(Beginning of Provided information)

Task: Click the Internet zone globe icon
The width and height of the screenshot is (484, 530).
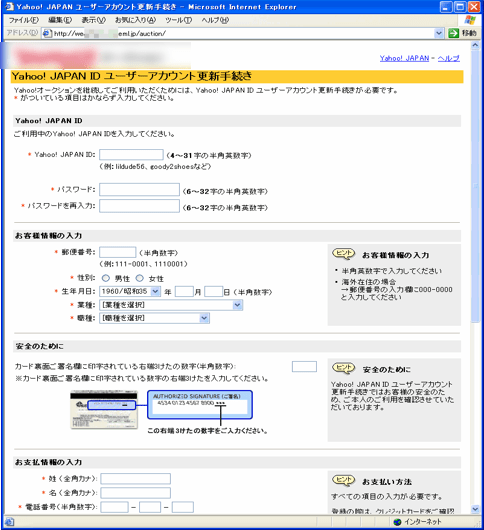Action: [x=397, y=522]
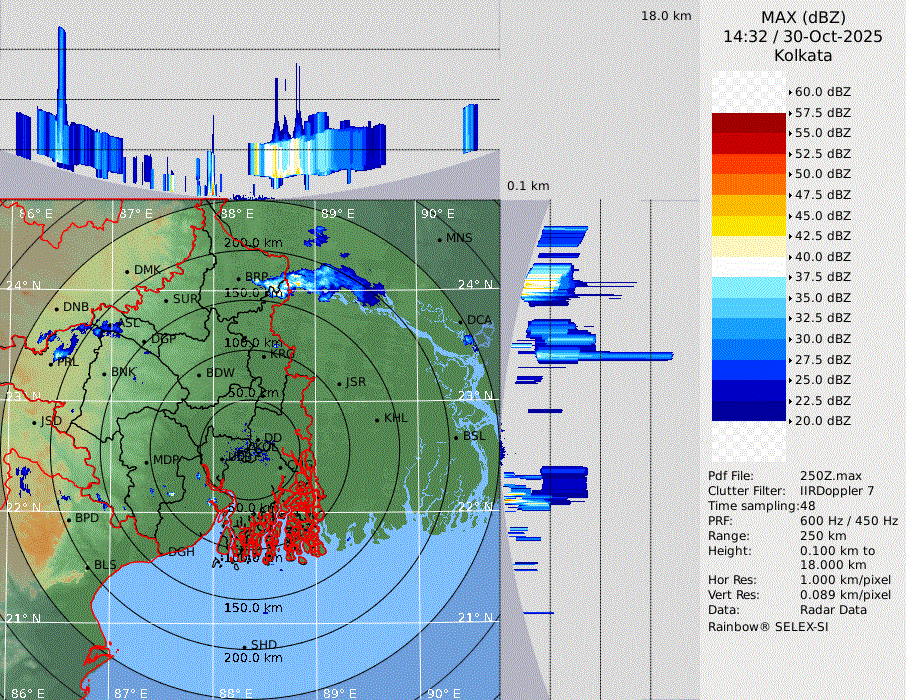Click the BPD station dot
Viewport: 906px width, 700px height.
point(68,519)
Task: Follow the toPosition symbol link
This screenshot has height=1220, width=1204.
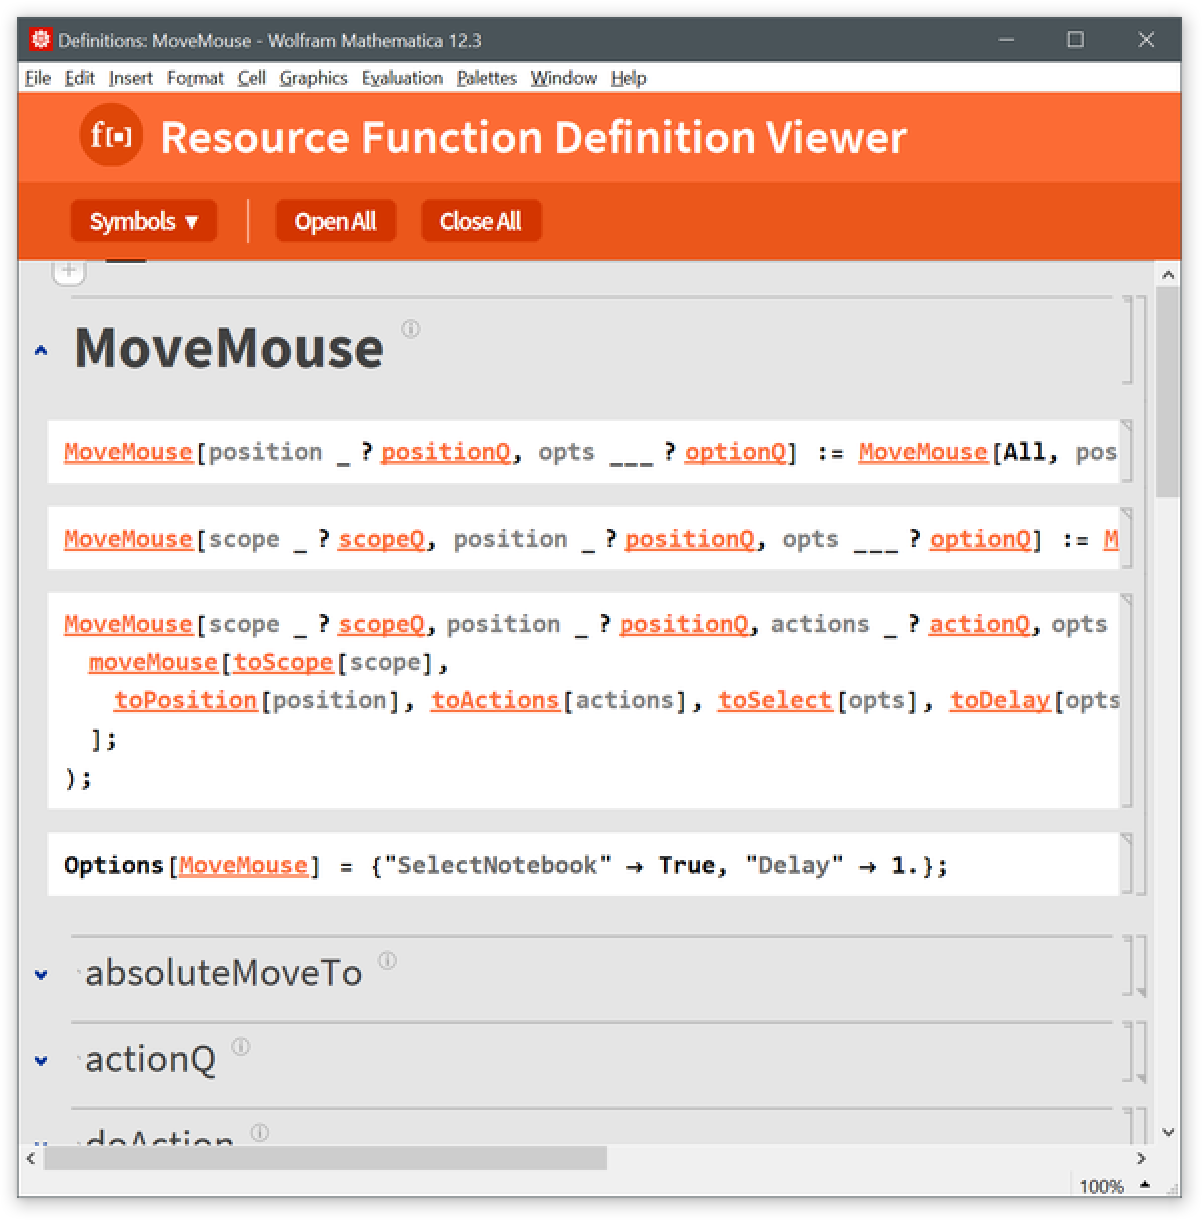Action: [x=185, y=700]
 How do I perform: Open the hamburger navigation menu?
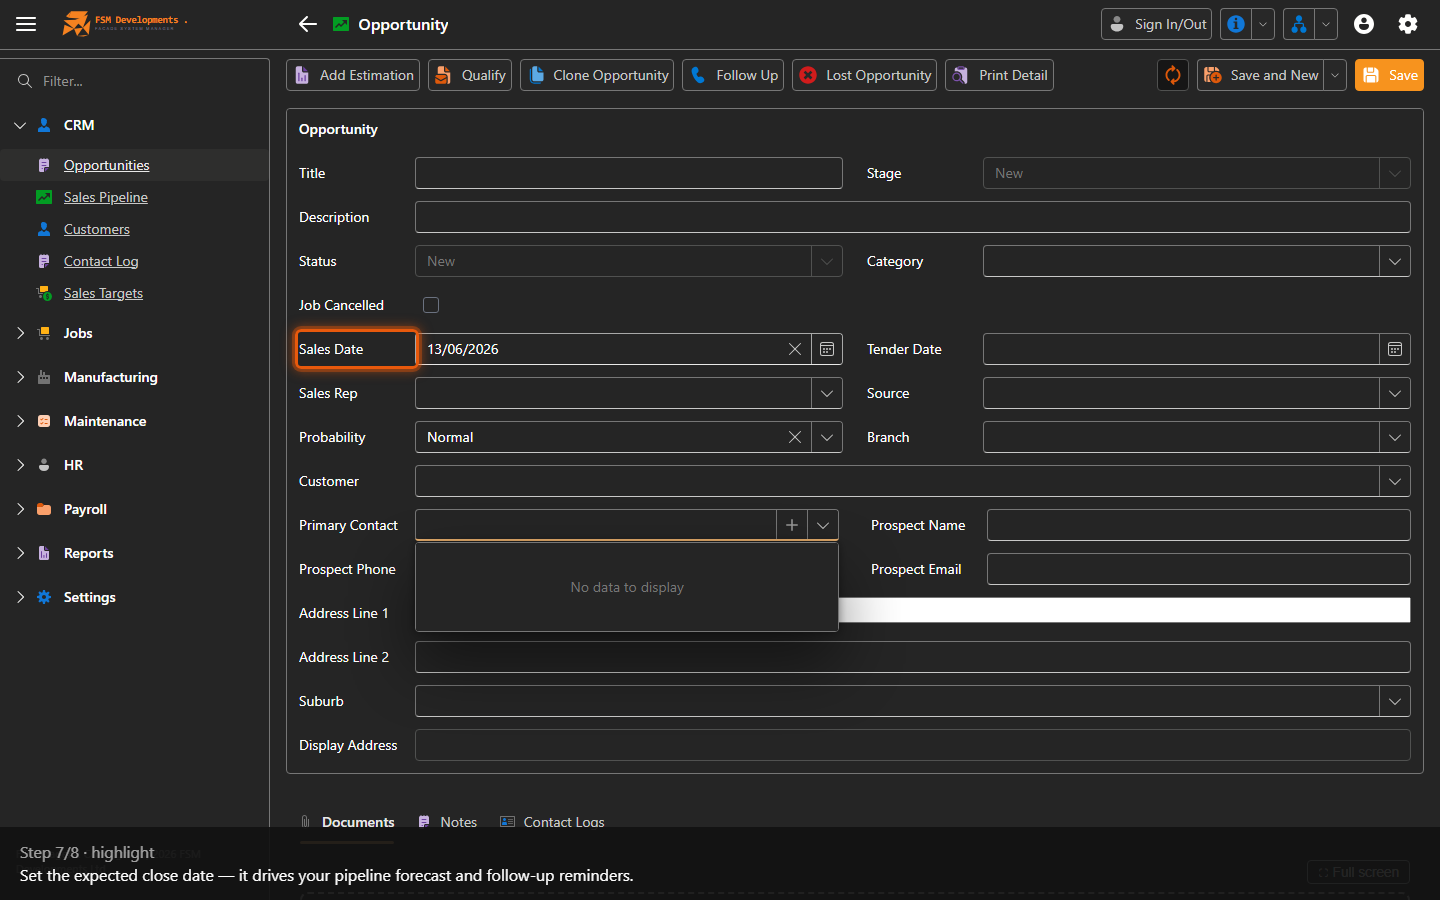pos(26,24)
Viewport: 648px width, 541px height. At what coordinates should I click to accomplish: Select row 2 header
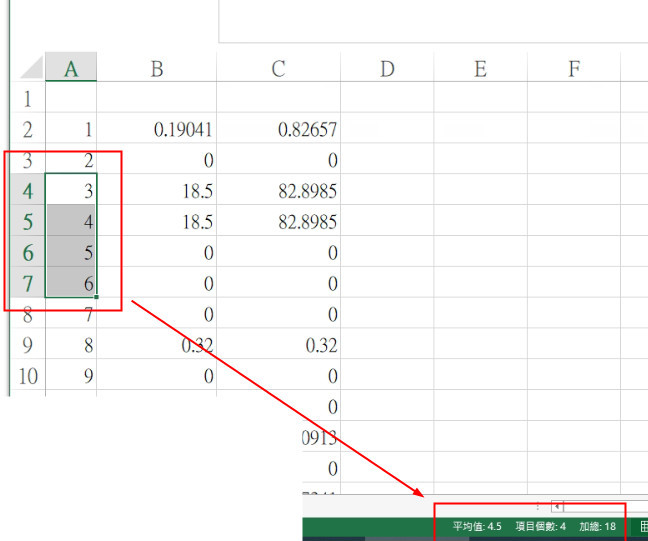[27, 129]
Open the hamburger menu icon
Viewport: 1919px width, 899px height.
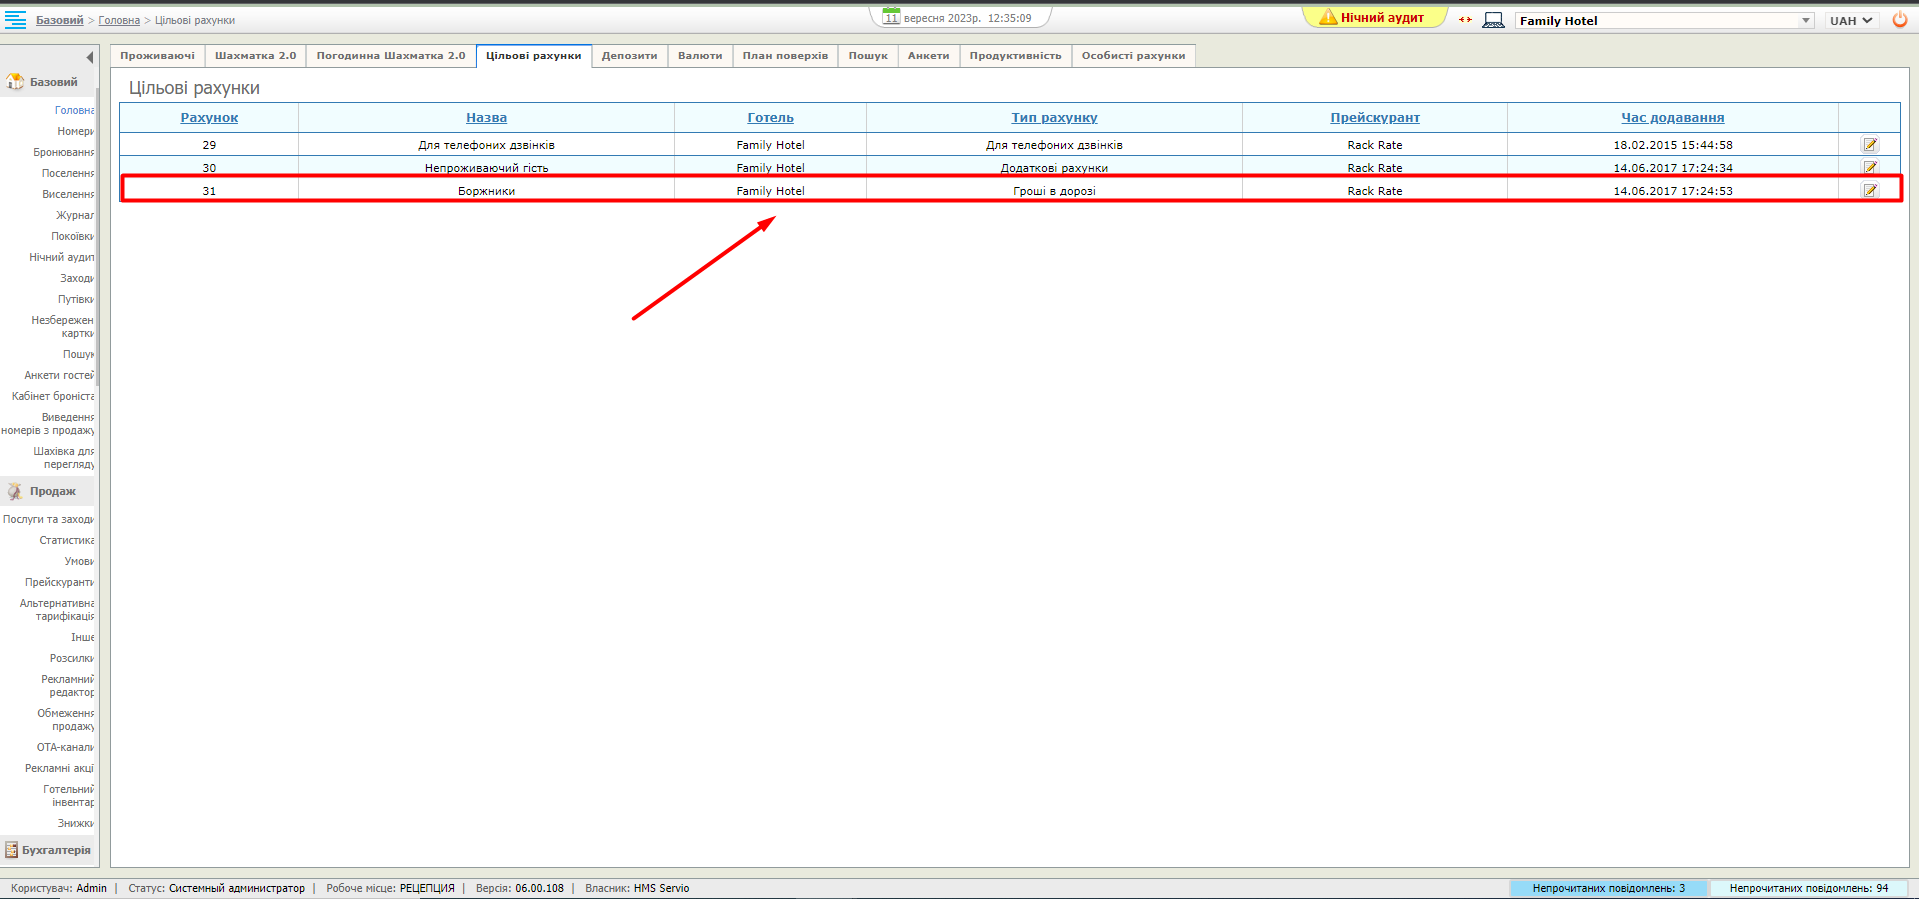tap(15, 20)
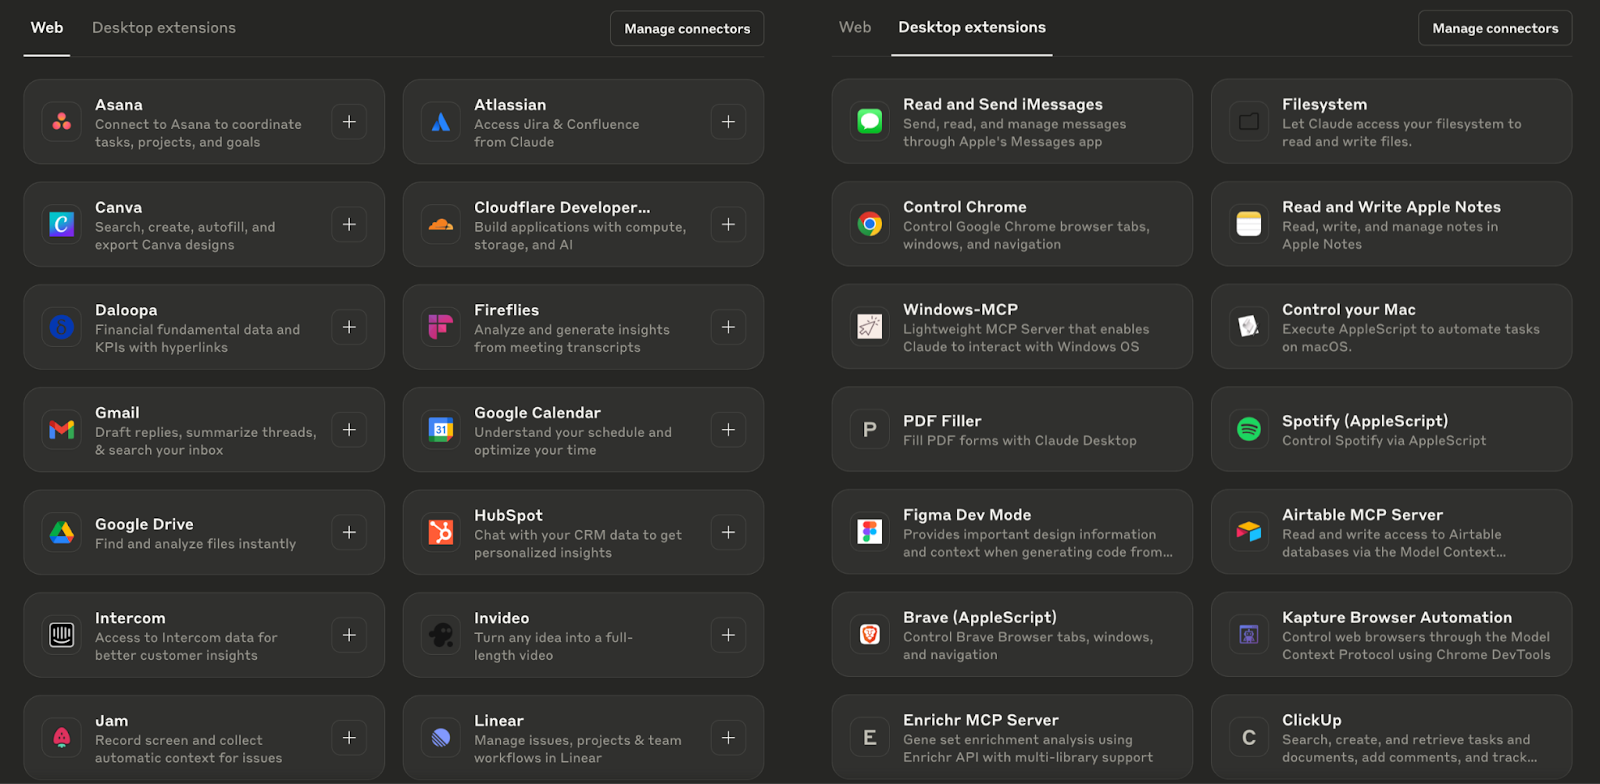Click the Control Chrome browser icon
Screen dimensions: 1600x784
pyautogui.click(x=870, y=224)
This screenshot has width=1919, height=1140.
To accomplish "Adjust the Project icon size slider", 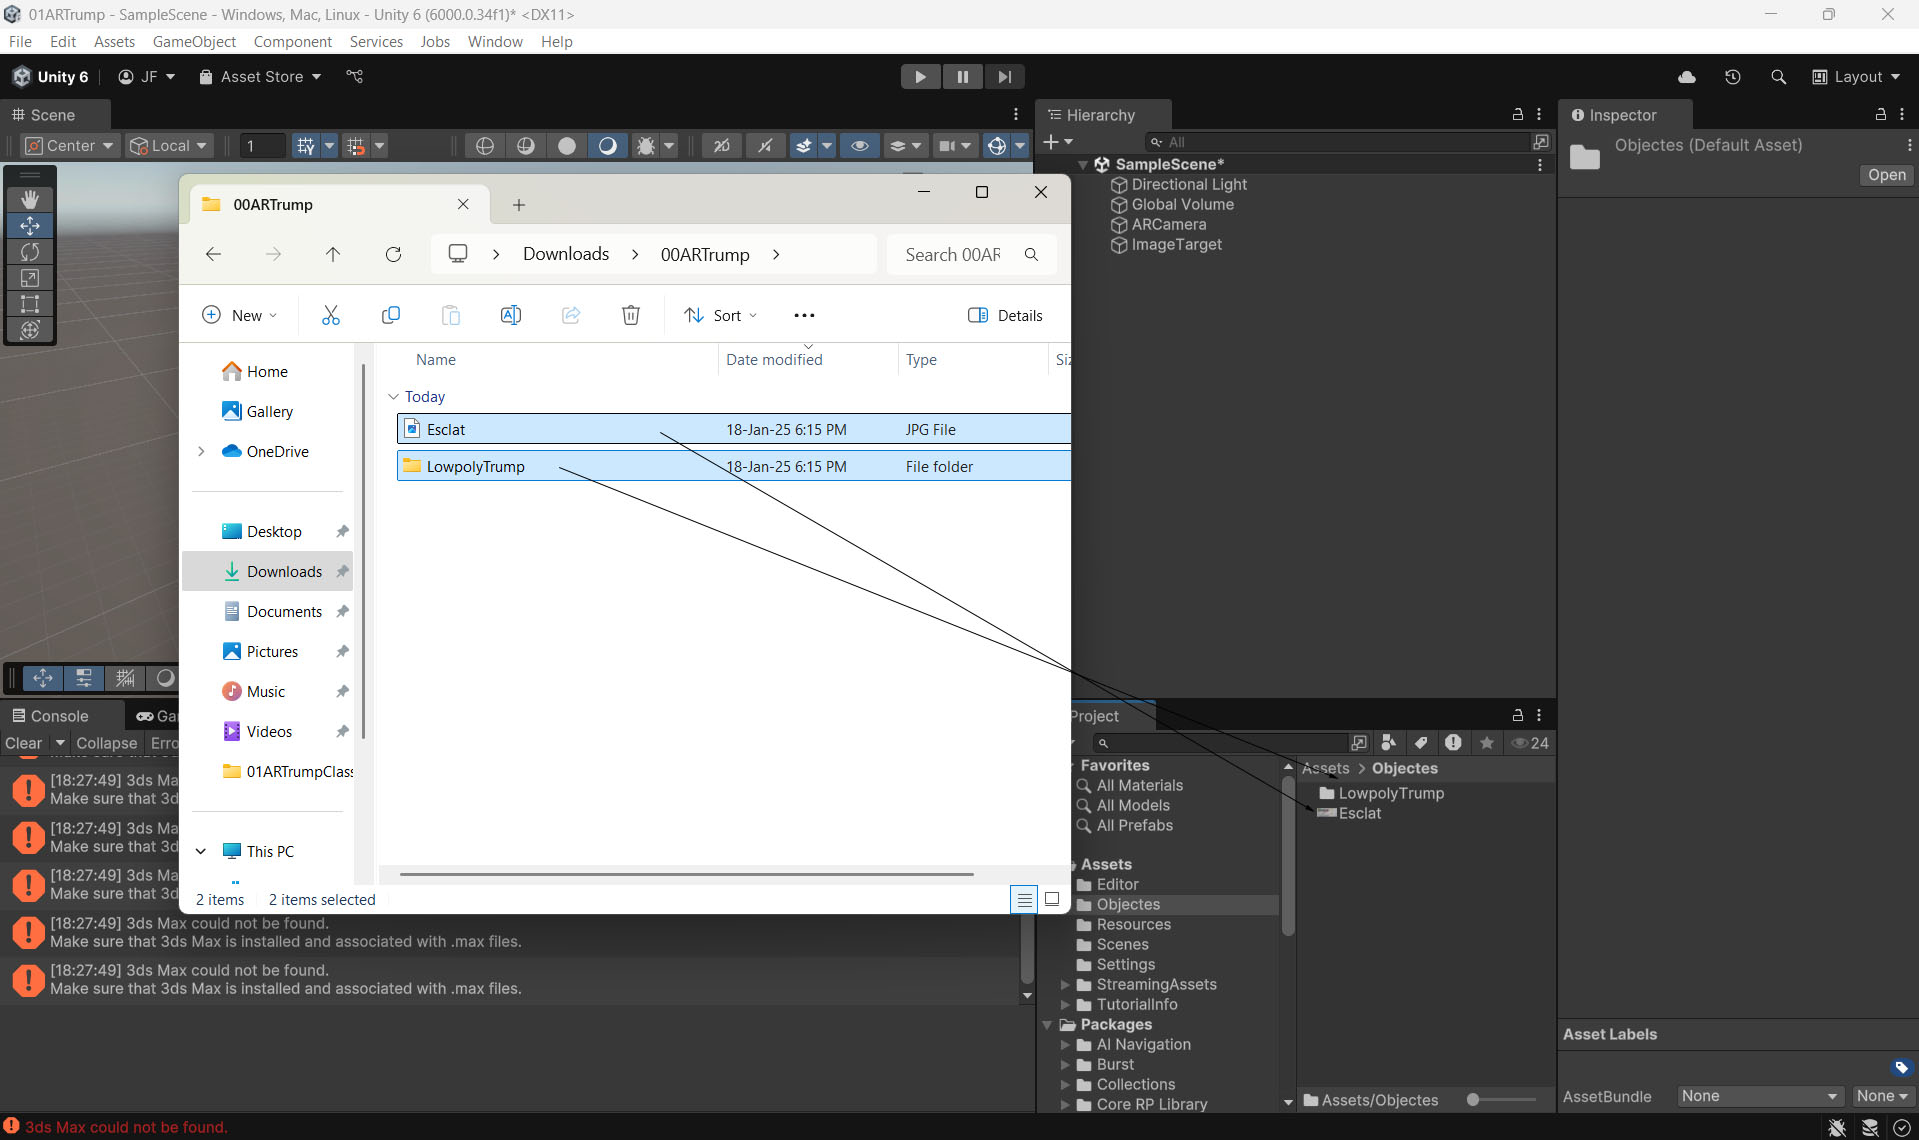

(End of Provided information)

**Instructions to follow:** Take the lines from the start of the entries through the line containing "Open the hamburger menu icon" and set them down exactly, leaving out every picture.

**Your response:**
Task: Click the Internet zone globe icon
The width and height of the screenshot is (484, 530).
Action: [x=397, y=522]
Click the BPD station dot
Viewport: 906px width, 700px height.
point(68,519)
Task: Follow the toPosition symbol link
This screenshot has height=1220, width=1204.
Action: [x=185, y=700]
 How do I perform: Open the hamburger navigation menu?
pos(26,24)
Viewport: 648px width, 541px height. At what coordinates should I click to accomplish: Select row 2 header
[27, 129]
Open the hamburger menu icon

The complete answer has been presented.